* [WORK ITEM] In the passage below about an artist's move from China to Germany, list every circumstance the speaker names in which the color green takes on a different meaning.

──────── TEXT PASSAGE

Even while I was learning Chinese and Japanese woodprint in China, I constantly kept seeing lots of information from the West, so I always had this dream of coming here, especially to Germany. That is why I came to Frankfurt to study art. I could say that, before 2000s, I was completely into the traditional thing; landscape, painting, calligraphy. The work I knew was probably Vermeer and some French masterpieces. Since I moved to Germany I started turning more to philosophy, which was difficult for me because of this tradition of rationality. The thing that was really difficult was this need to be very clear. Everything has a word, everything is defined. For example, if I paint some green color, I have to ask what is green color. When I see it, I have to ask what is the relationship between me seeing it and the work itself. Such a thing could never be taught in Asia because there is no such tradition. It is more about the emotion. I still try to keep my energy on both sides and learn. For example, I started to make videos at the Städelschule in Frankfurt. That was a really different education for me. I tried to make a film to get used to that environment. Slowly I could film something, and it somehow changed my view. The biggest example is body culture. In China, if I paint the color green, then it is the color green. It will not make me feel anything more. But here I realise that, when the light is changing on it, or when it is painted onto different material, or when you cut it, it even gives a different meaning. I started to dig out what the meaning is, why I do what I do, and I found that it is all related to body culture. In old Chinese painting, the figure of woman is always really small and there are not many colors. Anything related to the body or sensual feelings needs to be covered. Since I moved to Europe, everything changed. Everything needs definition and a reason. Making video work made it more clear for me what I want to tell, what the information really is. I also try to keep my old feeling and focus on emotion and beauty. In China, when we learned calligraphy, the teacher would take us on a boat trip to visit a garden, drink tea, and just meditate. That was all without language. Opinion and language had to disappear and everything needed to be kept in this traditional, meditating mood. So, I have both sides – the Asian side and what I learned here – but no matter what, I need to find my own way.

────────────────
──────── LISTED ENTRIES

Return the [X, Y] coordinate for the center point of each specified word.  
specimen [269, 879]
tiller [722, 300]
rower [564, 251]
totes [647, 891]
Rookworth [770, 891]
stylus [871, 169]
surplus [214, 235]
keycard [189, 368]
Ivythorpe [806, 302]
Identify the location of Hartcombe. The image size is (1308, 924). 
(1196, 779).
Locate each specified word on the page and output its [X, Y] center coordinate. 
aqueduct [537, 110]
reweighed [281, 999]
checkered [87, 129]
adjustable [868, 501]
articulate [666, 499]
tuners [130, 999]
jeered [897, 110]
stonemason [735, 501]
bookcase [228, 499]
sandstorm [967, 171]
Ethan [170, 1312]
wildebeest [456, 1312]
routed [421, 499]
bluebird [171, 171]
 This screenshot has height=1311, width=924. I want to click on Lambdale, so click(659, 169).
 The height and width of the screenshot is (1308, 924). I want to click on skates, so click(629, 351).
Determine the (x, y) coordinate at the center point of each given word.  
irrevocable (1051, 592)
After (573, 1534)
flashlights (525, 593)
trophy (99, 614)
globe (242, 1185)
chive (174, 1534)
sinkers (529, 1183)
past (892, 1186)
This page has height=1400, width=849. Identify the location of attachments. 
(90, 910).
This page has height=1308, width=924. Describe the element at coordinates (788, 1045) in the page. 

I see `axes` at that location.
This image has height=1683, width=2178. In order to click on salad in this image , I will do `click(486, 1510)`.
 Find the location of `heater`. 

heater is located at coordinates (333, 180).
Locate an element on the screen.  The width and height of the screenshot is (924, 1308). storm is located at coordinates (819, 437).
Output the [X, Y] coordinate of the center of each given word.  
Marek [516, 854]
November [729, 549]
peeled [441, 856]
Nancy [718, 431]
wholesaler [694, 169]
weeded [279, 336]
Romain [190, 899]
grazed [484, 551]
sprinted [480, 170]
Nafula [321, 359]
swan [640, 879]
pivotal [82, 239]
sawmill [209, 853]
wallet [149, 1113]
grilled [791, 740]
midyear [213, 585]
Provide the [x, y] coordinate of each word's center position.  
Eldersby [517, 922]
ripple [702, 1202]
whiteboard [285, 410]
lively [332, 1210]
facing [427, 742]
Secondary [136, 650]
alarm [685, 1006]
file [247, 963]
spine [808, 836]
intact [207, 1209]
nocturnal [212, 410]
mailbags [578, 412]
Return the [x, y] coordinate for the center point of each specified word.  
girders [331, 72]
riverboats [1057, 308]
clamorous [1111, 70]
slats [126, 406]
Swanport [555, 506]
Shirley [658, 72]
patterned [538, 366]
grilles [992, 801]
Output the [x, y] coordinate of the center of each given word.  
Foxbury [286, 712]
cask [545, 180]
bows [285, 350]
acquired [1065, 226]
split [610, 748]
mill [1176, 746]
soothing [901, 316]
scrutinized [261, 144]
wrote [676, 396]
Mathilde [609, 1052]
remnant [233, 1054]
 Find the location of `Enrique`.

────────────────

* [EXPECTED ANSWER]
- When the light is changing on it
- When it is painted onto different material
- When you cut it